» Exercise description
Once the line containing "Given: Add first" is found in the entries below, reproduce it and every line after it, stopping at and including the line containing "This screenshot has width=980, height=464."; reproduce nothing else, and keep each line exact.

» Exercise inputs

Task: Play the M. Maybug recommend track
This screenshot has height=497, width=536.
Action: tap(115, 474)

* * *

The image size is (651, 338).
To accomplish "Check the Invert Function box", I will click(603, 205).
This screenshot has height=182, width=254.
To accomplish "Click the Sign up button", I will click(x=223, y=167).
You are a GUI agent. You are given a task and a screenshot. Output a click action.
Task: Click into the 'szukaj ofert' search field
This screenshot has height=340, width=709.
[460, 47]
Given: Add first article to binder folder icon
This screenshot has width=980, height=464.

==

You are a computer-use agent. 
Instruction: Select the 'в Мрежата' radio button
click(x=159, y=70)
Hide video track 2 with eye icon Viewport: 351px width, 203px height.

» Reply to the task
Given: Add first article to binder folder icon
This screenshot has width=980, height=464.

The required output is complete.